Although the boundary must always be determined with regard to the whole circumstances of a charity’s operation, one-off or incidental activities (like those in Branch Ministries) are unlikely to amount to a purpose. Furthermore, the principles directing this boundary line are not novel – they are found in a longstanding and developed tradition in the common law of charities that guides the identification of independent non-charitable purposes.
Setting the boundary at an organisational purpose of supporting or opposing a political party more adequately walks the line between inviting charities’ contribution on policy and protecting their legitimacy as independent, non-partisan players in a democratic polity.
Tax exemption sends the message to charities that your contribution to our common weal is sought, so much so that we are willing to subsidise it. Conversely by tying exemption to a strict ‘no political comment condition’ the State risks the allegation that not only does it not want the comment of charities as to what comprises the common good, it will wield the threat of financial impost against any such offering. US Chief Justice Marshall’s claim in McCulloch v. Maryland (1819) that ‘the power to tax is the power to destroy’ comes to mind, to the extent he might be channelling that quintessential American (and distinctly Bostonian) loathing of tea.

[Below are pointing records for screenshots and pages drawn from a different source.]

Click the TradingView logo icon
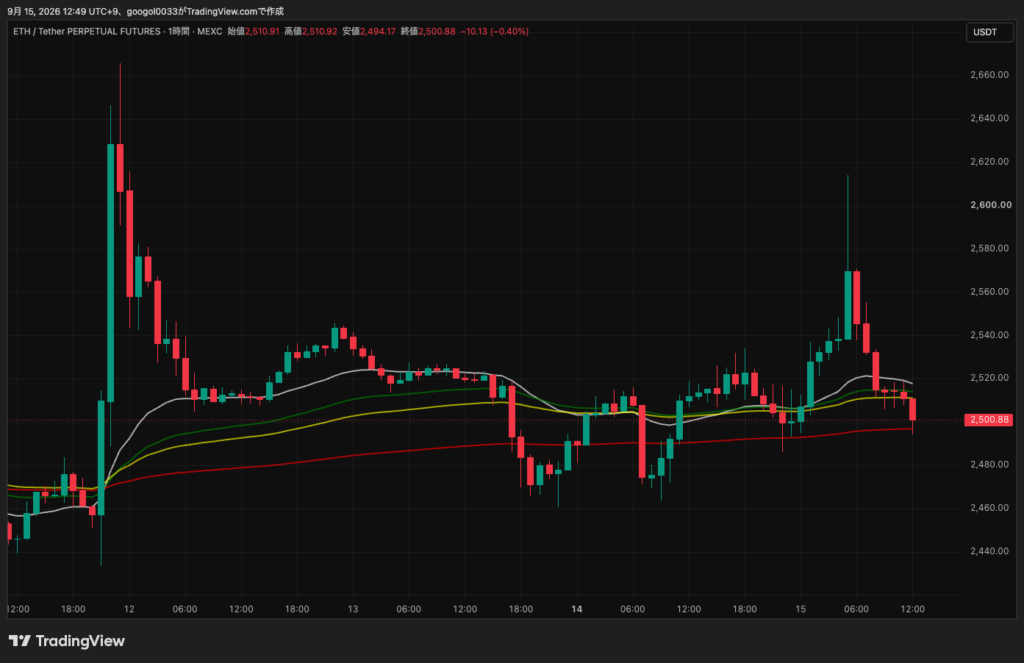 point(20,641)
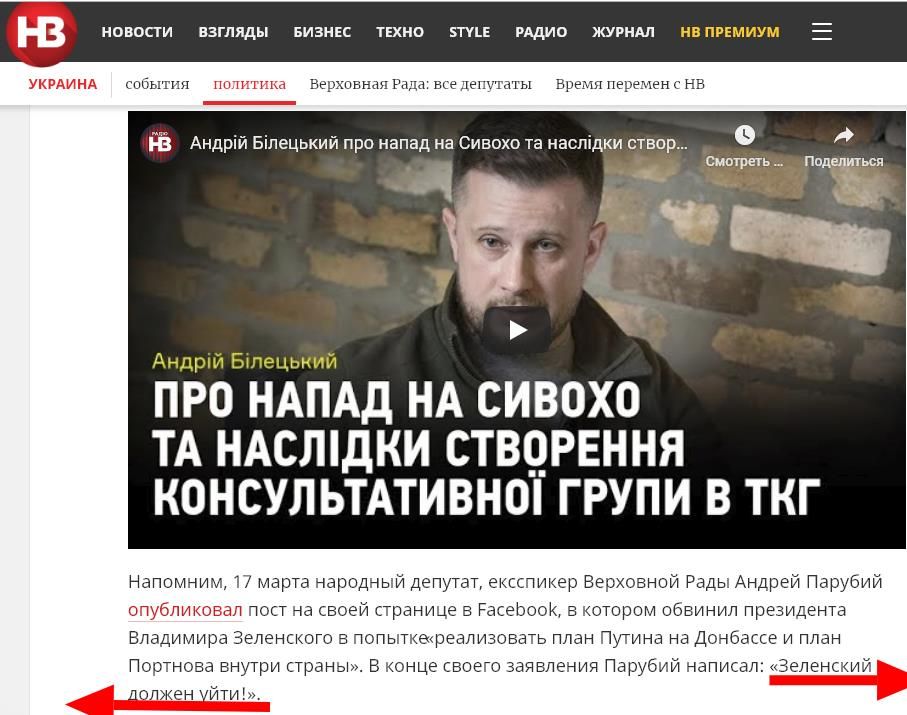Click the Share arrow icon on the video
The height and width of the screenshot is (715, 907).
coord(844,135)
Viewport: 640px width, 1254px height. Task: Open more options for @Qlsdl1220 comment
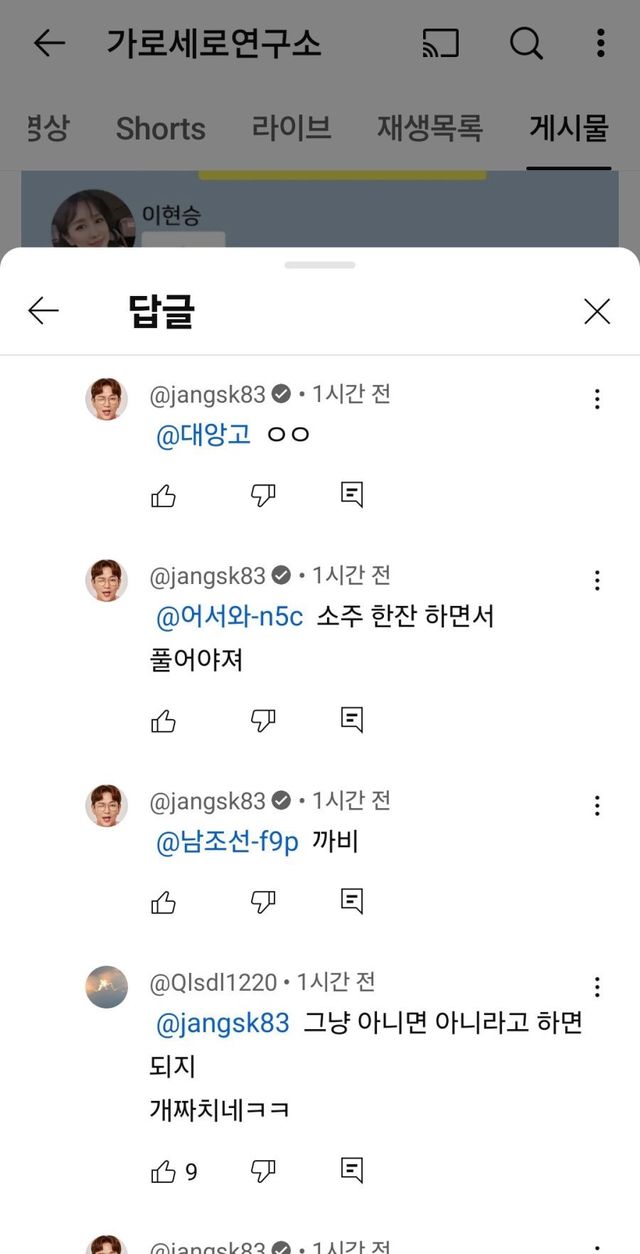point(597,987)
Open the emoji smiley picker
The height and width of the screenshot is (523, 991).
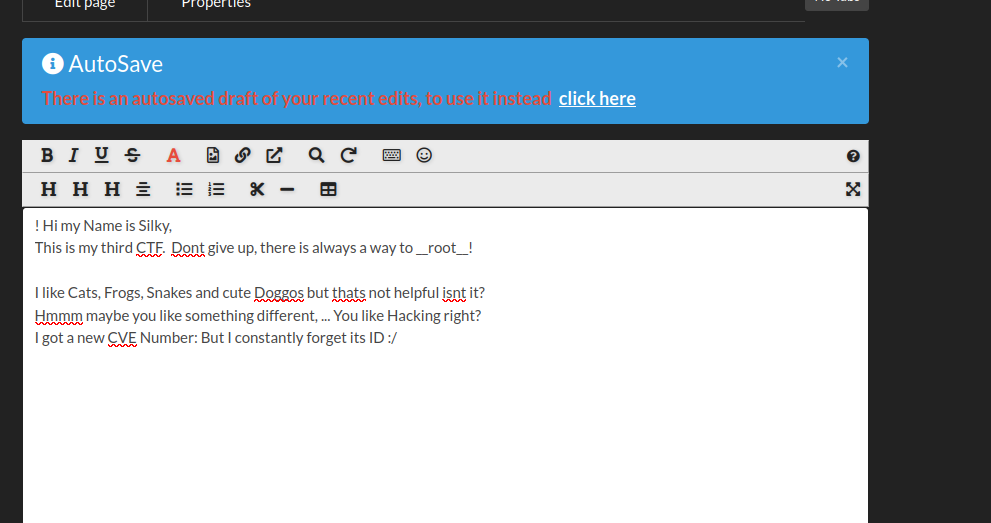point(424,155)
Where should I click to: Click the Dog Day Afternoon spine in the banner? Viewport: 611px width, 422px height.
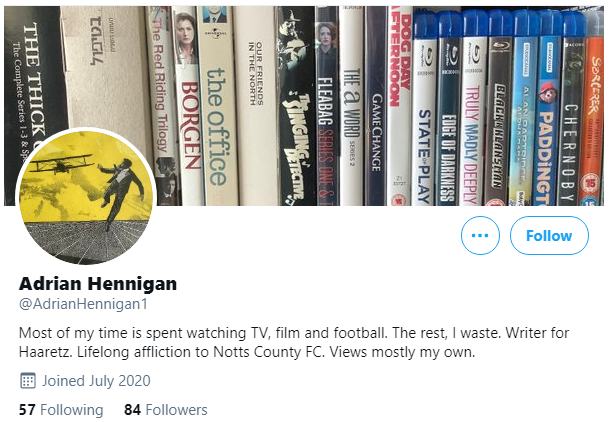point(400,100)

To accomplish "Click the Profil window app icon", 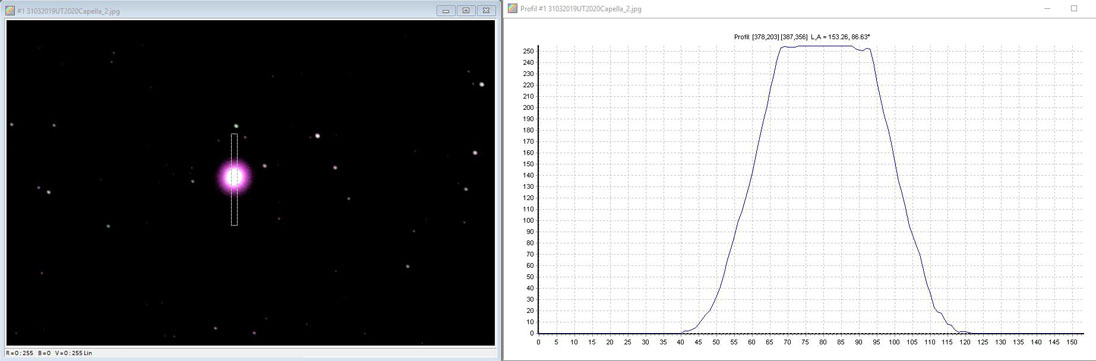I will pyautogui.click(x=512, y=8).
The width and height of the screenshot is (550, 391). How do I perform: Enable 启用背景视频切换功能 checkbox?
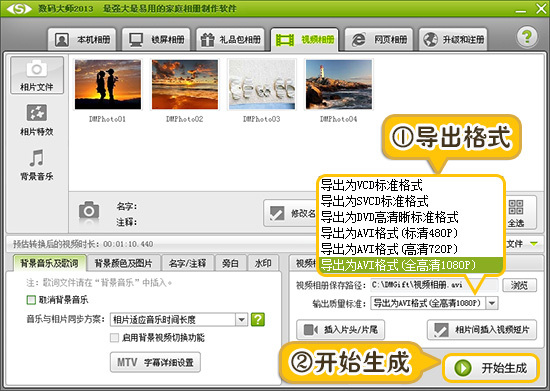tap(114, 338)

The role of charities in pursuing their vision of the common good is fundamental to the great contest of ideas that characterises a flourishing democracy - this requires competing visions, and at times, challenges to the State, especially in the name of charitable good. In my view, while there may be a case for reform elsewhere, in many respects we lead the world on the question of advocacy by charities.
Mark Fowler is a partner at Prolegis Lawyers and an Adjunct Associate Professor at Notre Dame Law School in Sydney.